▸ **Exercise**: Repeat the stretch of entries below from the line with "Viewport: 1372px width, 894px" through the line with "Open the Learn more or register link". Include both ends and add nothing.

[Stored data entries]
****

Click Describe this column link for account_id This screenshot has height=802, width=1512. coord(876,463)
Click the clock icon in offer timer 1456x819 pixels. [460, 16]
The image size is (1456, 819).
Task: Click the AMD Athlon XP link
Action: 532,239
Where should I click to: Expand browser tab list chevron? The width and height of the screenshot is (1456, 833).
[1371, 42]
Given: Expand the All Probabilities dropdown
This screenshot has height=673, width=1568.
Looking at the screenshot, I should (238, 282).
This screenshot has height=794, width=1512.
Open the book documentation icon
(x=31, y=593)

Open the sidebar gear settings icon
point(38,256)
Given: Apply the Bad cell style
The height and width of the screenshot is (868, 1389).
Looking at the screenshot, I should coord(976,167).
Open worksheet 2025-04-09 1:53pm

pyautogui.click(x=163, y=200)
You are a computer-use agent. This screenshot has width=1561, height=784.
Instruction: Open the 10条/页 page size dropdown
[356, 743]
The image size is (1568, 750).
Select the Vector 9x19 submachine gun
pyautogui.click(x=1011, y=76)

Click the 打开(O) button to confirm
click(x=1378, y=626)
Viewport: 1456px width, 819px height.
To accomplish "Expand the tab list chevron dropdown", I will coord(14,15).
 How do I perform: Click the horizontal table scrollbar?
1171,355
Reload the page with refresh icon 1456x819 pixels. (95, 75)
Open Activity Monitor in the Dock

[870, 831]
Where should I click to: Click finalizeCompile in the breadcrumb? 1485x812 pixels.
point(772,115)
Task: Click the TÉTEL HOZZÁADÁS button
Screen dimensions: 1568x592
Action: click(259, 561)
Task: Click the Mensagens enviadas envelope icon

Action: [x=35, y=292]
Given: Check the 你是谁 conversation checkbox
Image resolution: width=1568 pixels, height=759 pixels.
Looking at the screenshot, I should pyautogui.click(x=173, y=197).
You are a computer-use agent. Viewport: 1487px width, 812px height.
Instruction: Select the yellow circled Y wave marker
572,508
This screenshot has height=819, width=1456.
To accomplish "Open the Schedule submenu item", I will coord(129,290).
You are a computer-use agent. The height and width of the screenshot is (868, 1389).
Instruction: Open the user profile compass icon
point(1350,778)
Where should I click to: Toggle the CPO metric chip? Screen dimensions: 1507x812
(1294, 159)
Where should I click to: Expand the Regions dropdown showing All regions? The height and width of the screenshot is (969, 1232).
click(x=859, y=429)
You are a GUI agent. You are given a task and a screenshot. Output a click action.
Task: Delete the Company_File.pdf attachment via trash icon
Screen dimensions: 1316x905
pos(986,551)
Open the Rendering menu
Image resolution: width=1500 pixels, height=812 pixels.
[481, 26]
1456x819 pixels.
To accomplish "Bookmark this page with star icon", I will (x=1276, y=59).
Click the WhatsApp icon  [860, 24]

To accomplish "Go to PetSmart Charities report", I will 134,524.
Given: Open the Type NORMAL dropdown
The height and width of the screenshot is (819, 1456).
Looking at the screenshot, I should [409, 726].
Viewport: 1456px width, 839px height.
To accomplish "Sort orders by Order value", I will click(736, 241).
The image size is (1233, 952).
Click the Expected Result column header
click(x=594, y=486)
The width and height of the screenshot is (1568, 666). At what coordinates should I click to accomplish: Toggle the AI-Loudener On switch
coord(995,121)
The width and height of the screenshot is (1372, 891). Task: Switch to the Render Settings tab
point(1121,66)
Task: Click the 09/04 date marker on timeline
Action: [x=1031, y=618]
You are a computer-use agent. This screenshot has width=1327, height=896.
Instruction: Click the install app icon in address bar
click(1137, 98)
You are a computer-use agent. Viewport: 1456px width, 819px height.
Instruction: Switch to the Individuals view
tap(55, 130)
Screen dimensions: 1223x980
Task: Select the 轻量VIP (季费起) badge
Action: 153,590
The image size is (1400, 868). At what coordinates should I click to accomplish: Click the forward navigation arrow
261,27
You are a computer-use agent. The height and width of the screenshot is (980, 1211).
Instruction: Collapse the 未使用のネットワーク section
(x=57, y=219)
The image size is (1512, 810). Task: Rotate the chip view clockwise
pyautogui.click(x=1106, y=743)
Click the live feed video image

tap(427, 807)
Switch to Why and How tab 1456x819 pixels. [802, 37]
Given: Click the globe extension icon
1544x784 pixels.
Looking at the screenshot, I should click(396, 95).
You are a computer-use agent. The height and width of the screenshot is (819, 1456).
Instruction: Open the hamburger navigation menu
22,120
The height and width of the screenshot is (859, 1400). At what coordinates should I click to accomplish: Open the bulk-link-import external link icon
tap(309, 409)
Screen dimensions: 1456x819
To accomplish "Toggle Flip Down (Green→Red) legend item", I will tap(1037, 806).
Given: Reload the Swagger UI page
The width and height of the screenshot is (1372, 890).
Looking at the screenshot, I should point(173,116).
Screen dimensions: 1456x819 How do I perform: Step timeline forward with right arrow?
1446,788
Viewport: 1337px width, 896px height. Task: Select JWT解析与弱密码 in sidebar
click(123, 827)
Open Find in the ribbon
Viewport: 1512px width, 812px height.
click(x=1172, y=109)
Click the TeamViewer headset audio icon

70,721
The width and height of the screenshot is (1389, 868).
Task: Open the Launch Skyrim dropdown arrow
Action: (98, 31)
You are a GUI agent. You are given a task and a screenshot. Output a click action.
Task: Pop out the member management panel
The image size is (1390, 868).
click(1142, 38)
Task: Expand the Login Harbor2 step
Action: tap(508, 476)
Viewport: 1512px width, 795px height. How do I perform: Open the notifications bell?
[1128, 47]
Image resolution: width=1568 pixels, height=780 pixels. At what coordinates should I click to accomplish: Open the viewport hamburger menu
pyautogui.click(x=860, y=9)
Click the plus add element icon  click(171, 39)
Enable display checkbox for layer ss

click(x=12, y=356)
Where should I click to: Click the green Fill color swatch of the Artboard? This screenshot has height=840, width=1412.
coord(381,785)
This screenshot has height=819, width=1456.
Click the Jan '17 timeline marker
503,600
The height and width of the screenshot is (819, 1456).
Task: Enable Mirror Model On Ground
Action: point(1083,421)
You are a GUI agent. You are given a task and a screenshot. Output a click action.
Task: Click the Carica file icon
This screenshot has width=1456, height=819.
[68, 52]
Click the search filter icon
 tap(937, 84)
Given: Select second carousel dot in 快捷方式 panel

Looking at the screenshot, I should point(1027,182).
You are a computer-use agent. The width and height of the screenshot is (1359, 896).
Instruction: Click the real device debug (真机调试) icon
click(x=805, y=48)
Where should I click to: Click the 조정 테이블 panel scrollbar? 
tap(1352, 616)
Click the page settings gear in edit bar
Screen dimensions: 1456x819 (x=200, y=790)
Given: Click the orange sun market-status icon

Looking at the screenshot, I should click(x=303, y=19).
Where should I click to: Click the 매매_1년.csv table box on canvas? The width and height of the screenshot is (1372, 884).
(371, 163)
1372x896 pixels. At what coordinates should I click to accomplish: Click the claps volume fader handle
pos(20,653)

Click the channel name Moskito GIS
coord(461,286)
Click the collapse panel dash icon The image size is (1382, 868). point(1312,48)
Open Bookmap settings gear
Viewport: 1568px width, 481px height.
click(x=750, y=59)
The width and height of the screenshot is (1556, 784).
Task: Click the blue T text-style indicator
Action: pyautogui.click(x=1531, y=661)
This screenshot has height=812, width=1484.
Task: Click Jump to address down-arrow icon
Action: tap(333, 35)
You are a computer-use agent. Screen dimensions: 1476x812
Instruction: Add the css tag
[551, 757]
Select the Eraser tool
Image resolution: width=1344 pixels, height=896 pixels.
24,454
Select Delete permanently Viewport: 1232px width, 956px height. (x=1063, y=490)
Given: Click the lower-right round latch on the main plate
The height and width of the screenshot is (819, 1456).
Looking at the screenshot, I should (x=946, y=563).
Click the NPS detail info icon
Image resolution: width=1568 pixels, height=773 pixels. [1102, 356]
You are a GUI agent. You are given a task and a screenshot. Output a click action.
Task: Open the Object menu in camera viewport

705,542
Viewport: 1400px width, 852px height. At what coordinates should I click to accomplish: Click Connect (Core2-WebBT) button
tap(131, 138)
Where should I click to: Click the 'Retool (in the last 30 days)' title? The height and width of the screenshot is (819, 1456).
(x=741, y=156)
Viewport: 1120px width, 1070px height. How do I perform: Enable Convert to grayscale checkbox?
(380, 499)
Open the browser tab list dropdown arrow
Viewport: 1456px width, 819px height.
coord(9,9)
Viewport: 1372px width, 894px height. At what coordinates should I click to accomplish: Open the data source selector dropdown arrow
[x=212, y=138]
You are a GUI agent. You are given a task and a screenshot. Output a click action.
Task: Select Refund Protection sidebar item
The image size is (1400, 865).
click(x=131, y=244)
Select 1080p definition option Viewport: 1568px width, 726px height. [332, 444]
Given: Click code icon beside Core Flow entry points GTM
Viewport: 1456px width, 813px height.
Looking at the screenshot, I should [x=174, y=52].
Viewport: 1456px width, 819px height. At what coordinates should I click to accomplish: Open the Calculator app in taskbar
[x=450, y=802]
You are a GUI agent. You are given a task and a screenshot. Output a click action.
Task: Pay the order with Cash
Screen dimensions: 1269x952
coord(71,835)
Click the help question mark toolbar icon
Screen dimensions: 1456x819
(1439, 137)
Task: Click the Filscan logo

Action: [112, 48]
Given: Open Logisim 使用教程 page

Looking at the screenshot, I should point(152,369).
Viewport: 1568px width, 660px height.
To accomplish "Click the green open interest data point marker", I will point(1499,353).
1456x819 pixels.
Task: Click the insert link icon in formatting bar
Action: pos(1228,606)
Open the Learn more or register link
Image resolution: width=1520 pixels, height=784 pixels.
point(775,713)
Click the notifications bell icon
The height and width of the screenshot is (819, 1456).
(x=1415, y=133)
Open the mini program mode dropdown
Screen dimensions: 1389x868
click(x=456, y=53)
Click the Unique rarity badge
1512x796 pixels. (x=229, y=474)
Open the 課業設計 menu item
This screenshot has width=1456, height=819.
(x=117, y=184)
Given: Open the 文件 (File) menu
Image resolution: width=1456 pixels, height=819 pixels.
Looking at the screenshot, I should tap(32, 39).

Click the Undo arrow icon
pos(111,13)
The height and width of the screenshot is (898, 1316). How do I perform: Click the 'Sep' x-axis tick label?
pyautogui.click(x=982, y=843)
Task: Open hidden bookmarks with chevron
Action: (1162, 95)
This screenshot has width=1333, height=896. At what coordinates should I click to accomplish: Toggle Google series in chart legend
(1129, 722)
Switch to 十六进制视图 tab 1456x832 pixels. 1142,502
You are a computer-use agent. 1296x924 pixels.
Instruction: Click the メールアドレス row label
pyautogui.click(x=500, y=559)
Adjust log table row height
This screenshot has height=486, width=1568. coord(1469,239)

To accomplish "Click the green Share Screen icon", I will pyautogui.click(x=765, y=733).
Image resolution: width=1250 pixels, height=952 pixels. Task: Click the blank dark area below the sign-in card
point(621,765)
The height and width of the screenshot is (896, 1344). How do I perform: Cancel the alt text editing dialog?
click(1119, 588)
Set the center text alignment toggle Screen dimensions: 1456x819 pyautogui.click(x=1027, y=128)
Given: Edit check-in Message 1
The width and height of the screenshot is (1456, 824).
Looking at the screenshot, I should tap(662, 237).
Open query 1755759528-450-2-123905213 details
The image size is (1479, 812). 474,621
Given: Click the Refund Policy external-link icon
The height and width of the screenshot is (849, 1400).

****

▸ **Your response**:
Viewport: 1372px width, 894px height. At what coordinates should I click to accomplish: Open the data source selector dropdown arrow
[x=212, y=138]
You are a GUI agent. You are given a task and a screenshot. Output a click action.
Task: Select Refund Protection sidebar item
The image size is (1400, 865).
click(x=131, y=244)
Select 1080p definition option Viewport: 1568px width, 726px height. [332, 444]
Given: Click code icon beside Core Flow entry points GTM
Viewport: 1456px width, 813px height.
Looking at the screenshot, I should [x=174, y=52].
Viewport: 1456px width, 819px height. At what coordinates should I click to accomplish: Open the Calculator app in taskbar
[x=450, y=802]
You are a GUI agent. You are given a task and a screenshot. Output a click action.
Task: Pay the order with Cash
Screen dimensions: 1269x952
coord(71,835)
Click the help question mark toolbar icon
Screen dimensions: 1456x819
(1439, 137)
Task: Click the Filscan logo

Action: [112, 48]
Given: Open Logisim 使用教程 page

Looking at the screenshot, I should point(152,369).
Viewport: 1568px width, 660px height.
To accomplish "Click the green open interest data point marker", I will point(1499,353).
1456x819 pixels.
Task: Click the insert link icon in formatting bar
Action: pos(1228,606)
Open the Learn more or register link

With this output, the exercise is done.